Under the Customs and Excise Act 2018, which came into force this week, officials will be able to demand travelers unlock any electronic device so it can be searched. Anyone who refuses can face prosecution and a fine of up to $3,200 (5,000 NZD).
Officials can also retain devices and potentially confiscate them from travelers who refuse to allow a search at the border.
The New Zealand Council for Civil Liberties (CCL) described the new law as a “grave invasion of personal privacy of both the person who owns the device and the people they have communicated with.”
“Modern smartphones contain a large amount of highly sensitive private information including emails, letters, medical records, personal photos, and very personal photos,” the group’s chairman Thomas Beagle said in a statement.

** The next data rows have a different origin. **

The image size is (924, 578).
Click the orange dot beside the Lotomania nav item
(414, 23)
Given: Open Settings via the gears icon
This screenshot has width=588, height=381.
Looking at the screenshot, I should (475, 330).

“The reality of this law is that it gives Customs the power to take and force the unlock of peoples smartphones without justification or appeal — and this is exactly what Customs has always wanted.”
Privacy Foundation New Zealand said members had expressed concern to the government during the consultation process about the retention of passwords by border officials and the safeguards on searches of devices.
A spokeswoman for New Zealand Customs said the change to the law was necessary as “the shift from paper-based systems to electronic systems has meant that the majority of prohibited material and documents are now stored electronically.”
Invasion of privacy
While customs officials in multiple countries are permitted by law to search travelers devices, New Zealand is the first country to introduce a fine for those who refuse to hand over passwords or pin numbers to enable this.